• Work order
The result should be all the records, exact and complete, without a single picture.

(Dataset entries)
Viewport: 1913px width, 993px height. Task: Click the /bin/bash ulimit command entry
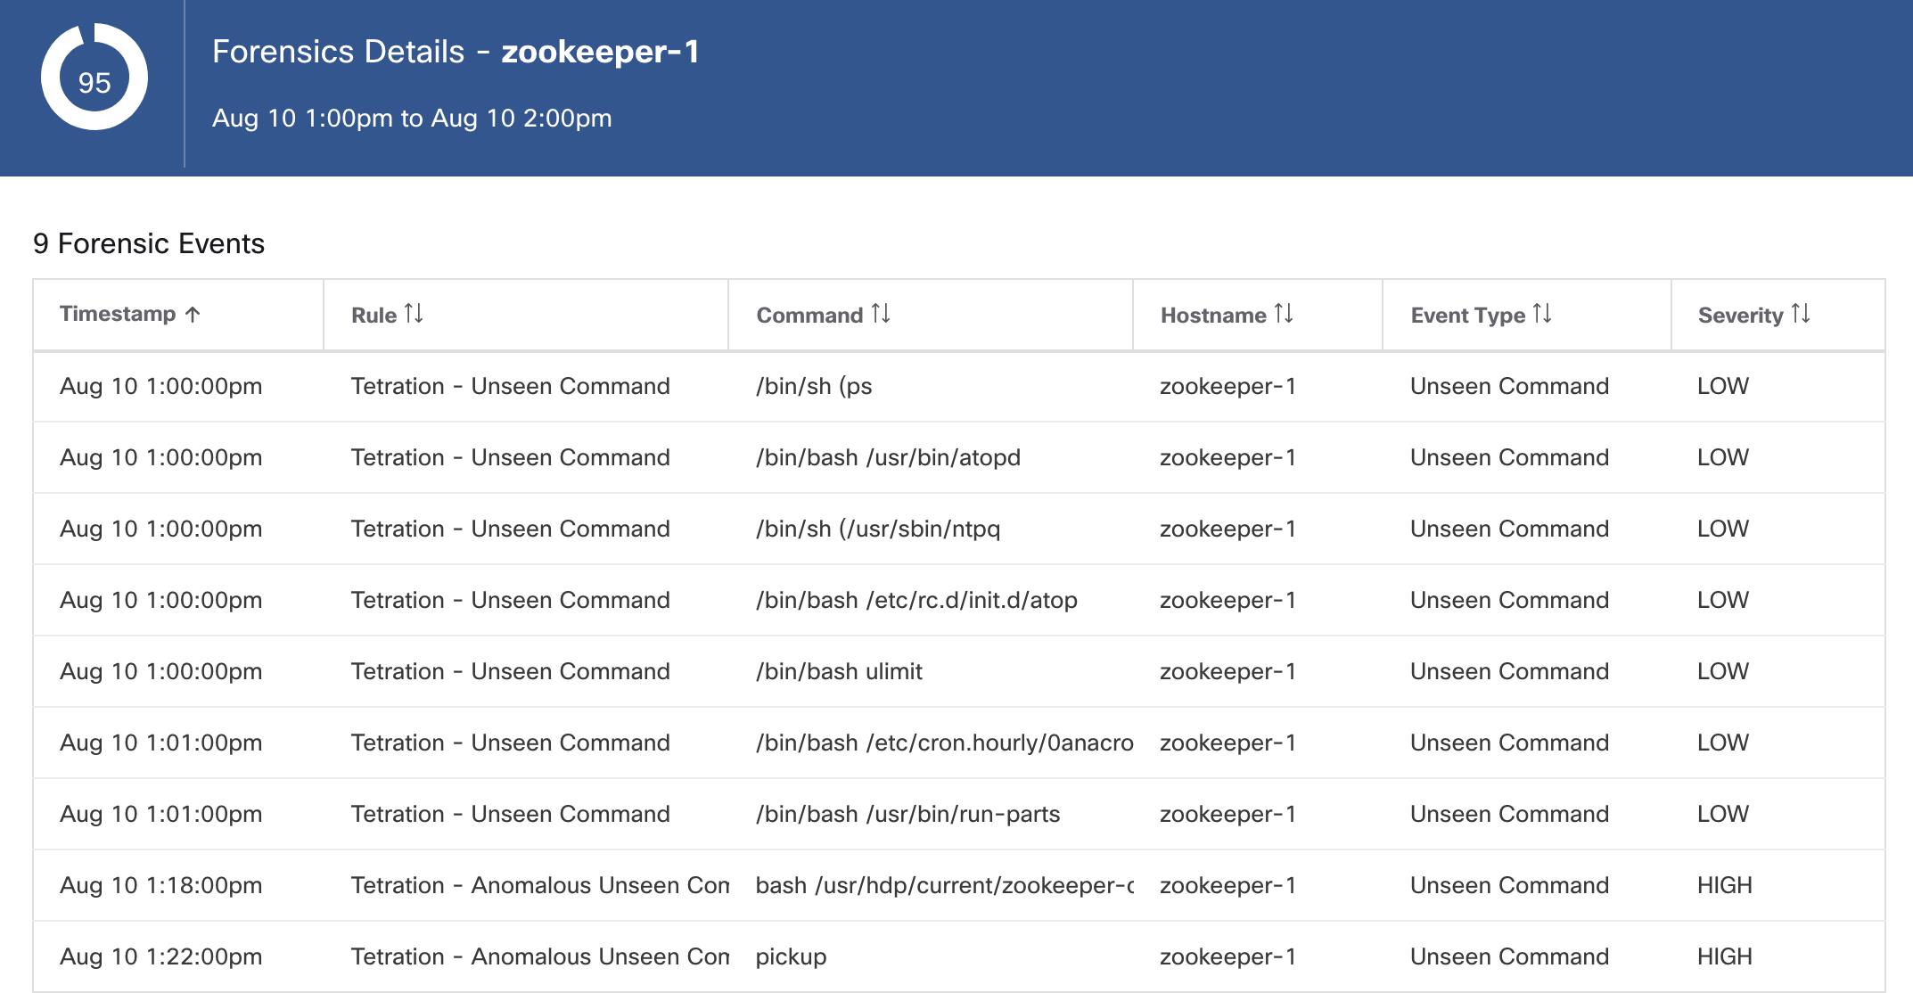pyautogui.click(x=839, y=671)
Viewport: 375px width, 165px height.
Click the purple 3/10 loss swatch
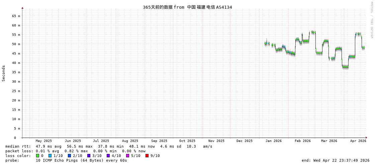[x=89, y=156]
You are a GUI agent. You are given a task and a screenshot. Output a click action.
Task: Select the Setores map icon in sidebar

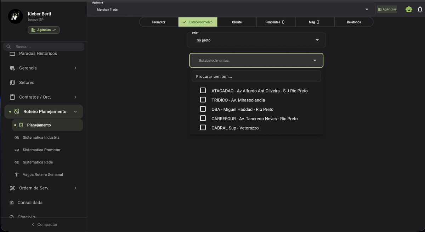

• Written answer
Viewport: 1913px width, 993px height. Task: Click the /bin/bash ulimit command entry
pyautogui.click(x=839, y=671)
Viewport: 375px width, 165px height.
Click the purple 3/10 loss swatch
[x=89, y=156]
You are a GUI agent. You are given a task and a screenshot. Output a click action.
Task: Select the Setores map icon in sidebar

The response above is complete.